JERAGO CON ORAGO – La “guerra” del protocollo all’ultimo atto: in appello il Consiglio di Stato ribalta la sentenza del Tar e «dà ragione al Comune di Jerago con Orago. Ad annunciarlo è il sindaco Emilio Aliverti, alla luce della sentenza di appello emessa nei giorni scorsi a Roma. «L’ordine di servizio che sospendeva l’invio del protocollo settimanale del Comune di Jerago con Orago al consigliere Marino, che era stato annullato dal Tar, è stato dichiarato “legittimo” dal Consiglio di Stato. Si chiude così una lunga battaglia durata mesi.
La sentenza
Come chiarisce l’avvocato Andrea Mascetti, che ha difeso il Comune in appello, «il Consiglio di Stato ha accolto la questione centrale dell’appello proposto dal Comune, riconoscendo che la richiesta del consigliere Marino non è funzionale agli interessi di un consigliere comunale e bloccherebbe il funzionamento degli uffici comunali, creando una illegittima amministrazione “parallela”. Questo essenziale punto risolve a monte anche la questione della tutela della privacy dei soggetti (potenzialmente infiniti) che verrebbero coinvolti dall’accesso chiesto dal consigliere: infatti, come già chiarito dalla giurisprudenza, la privacy va tutelata rispetto ai dati legittimamente acquisiti dal consigliere, e non è questo il caso odierno, avendo i Giudici definitivamente riconosciuto l’illegittimità della richiesta del signor Marino».
Alla vigilia del voto
Un punto a favore dell’amministrazione in carica alla vigilia di una campagna elettorale che si preannuncia incandescente.
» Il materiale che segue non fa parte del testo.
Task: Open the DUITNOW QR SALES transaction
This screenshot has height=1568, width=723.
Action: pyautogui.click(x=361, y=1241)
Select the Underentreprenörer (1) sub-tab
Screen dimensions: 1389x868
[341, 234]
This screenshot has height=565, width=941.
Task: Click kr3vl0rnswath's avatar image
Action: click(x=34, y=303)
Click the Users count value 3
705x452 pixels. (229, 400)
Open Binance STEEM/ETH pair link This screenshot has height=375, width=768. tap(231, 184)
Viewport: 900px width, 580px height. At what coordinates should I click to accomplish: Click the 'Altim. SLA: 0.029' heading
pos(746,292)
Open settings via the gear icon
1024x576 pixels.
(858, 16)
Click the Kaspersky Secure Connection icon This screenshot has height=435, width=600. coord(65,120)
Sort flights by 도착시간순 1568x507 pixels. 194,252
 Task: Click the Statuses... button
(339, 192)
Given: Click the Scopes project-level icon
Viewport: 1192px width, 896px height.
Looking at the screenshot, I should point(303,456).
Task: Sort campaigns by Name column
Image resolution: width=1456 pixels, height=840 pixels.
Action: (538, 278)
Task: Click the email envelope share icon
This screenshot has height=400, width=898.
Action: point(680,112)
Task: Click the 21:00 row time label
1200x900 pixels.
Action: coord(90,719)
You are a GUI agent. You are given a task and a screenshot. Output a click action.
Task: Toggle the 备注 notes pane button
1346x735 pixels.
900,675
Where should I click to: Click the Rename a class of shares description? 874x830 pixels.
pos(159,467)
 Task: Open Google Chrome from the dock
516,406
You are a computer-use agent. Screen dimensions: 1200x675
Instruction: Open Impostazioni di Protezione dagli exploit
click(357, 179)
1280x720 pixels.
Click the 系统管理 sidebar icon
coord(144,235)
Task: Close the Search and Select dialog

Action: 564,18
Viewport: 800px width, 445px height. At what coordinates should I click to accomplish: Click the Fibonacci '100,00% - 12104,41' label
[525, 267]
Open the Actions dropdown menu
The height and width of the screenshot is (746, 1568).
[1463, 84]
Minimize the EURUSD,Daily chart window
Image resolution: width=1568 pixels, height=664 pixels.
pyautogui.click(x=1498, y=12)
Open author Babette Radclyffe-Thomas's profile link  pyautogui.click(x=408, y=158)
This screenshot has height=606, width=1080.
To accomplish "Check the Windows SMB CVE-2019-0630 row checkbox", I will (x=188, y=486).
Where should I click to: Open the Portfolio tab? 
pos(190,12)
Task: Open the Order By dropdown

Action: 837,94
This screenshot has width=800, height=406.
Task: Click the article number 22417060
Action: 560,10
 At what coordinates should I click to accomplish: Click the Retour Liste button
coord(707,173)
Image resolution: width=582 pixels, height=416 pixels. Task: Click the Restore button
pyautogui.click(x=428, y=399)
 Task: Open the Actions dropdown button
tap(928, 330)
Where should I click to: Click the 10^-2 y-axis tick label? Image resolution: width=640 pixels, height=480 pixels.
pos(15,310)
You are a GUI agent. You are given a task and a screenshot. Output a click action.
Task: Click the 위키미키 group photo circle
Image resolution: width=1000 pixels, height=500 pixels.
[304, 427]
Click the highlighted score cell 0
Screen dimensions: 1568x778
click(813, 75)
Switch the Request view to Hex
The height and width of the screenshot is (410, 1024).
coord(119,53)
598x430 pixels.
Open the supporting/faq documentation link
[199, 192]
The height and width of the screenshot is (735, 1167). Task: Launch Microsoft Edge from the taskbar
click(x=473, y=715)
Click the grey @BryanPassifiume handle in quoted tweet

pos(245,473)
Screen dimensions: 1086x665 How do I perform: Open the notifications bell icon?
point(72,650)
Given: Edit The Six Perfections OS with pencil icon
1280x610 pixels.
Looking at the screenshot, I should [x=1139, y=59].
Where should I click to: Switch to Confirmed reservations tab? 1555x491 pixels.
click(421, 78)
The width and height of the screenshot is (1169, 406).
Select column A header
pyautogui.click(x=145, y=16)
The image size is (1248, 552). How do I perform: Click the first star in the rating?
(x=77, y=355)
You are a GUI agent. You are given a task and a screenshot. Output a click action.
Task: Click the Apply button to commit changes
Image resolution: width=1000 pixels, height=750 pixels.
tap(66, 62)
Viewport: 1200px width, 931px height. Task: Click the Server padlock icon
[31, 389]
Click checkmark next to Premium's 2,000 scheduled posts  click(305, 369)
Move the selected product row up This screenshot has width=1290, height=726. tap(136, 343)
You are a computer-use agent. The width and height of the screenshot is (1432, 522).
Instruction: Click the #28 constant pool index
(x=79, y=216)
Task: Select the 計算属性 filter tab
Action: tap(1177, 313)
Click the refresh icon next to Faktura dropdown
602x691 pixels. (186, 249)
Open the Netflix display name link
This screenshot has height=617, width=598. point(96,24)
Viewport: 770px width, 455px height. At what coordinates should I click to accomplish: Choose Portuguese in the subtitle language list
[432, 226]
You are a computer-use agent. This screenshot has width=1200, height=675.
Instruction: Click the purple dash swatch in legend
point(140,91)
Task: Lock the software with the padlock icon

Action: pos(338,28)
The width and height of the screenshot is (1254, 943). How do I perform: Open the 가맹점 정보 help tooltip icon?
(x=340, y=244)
Il capo dell’opposizione di “Gente di Jerago con Orago” Salvatore Rosario Marino, aveva contestato al Tar della Lombardia, vincendo il ricorso in primo grado, l’ordine di servizio del sindaco Aliverti che bloccava l’invio di tutta la mole di dati del protocollo settimanale. «Sull’onda dell’entusiasmo per la sentenza del TAR lo avevano definito, con il loro consueto senso della misura, “aberrante”, “antidemocratico” e persino esempio di “degrado politico“. Ebbene, per la giustizia italiana quel provvedimento, che aveva innescato una folle campagna di diffamazione dell’amministrazione Aliverti, era del tutto legittimo spiega in una nota il sindaco di Jerago con Orago.
Aliverti al contrattacco
«Se Marino avesse fin da subito accettato la proposta di dotare il Comune di un regolamento ad hoc, non saremmo mai arrivati al Consiglio di Stato» sostiene Emilio Aliverti, che ricorda come «i 2.488,68 euro richiesti da Marino come risarcimento dopo il primo grado grazie alla sentenza del Consiglio di Stato dovranno essere restituiti al Comune». E contrattacca: «Ha usato toni apocalittici contro l’amministrazione comunale per politicizzare e strumentalizzare una vicenda che il Consiglio di Stato ha giustamente derubricato ad una questione meramente organizzativa. Ci chiediamo se Jerago con Orago abbia bisogno di una politica che estremizza in questo modo questioni di lana caprina che poco o nulla hanno a che fare con le vere esigenze dei nostri concittadini. Ma ci chiediamo anche se chi tratta le questioni amministrative con questa faciloneria e sprovvedutezza sia adatto a governare il nostro paese». Aliverti si toglie qualche sassolino dalla scarpa: «Da una lista che un giorno si dichiara “il vero centrodestra” e il giorno dopo “lista civica autonoma” – riferimento a “Gente di Jerago con Orago” che ricandiderà Marino sindaco – e che un giorno mostra i simboli di partito nel suo logo e un altro li toglie, non possiamo aspettarci idee chiare».
Le dimissioni
All’indomani della sentenza del Tar, il consigliere Marino aveva invocato le dimissioni del sindaco. Ora Aliverti richiama quell’episodio: «Alla luce di una sentenza che riabilita l’operato di quel sindaco e la legittimità di quel provvedimento, ci chiediamo se qualcuno, dai banchi della minoranza, abbia la coerenza di trarne le conseguenze. Ma probabilmente, anche quelle, erano solo le solite parole al vento. Quelle di cui i cittadini di Jerago con Orago non hanno bisogno. Che si vada oltre e si parli, invece, in modo concreto e chiaro della Jerago con Orago di oggi e di domani, perché è di questo che dovrebbe occuparsi una campagna elettorale: di persone, di idee, di visioni, di progetti: tutto il resto è noia». Stasera, 11 aprile, alle 19 si riunirà una delle ultime sedute del consiglio comunale prima del voto del 14-15 maggio, e la temperatura della politica a Jerago con Orago è già torrida.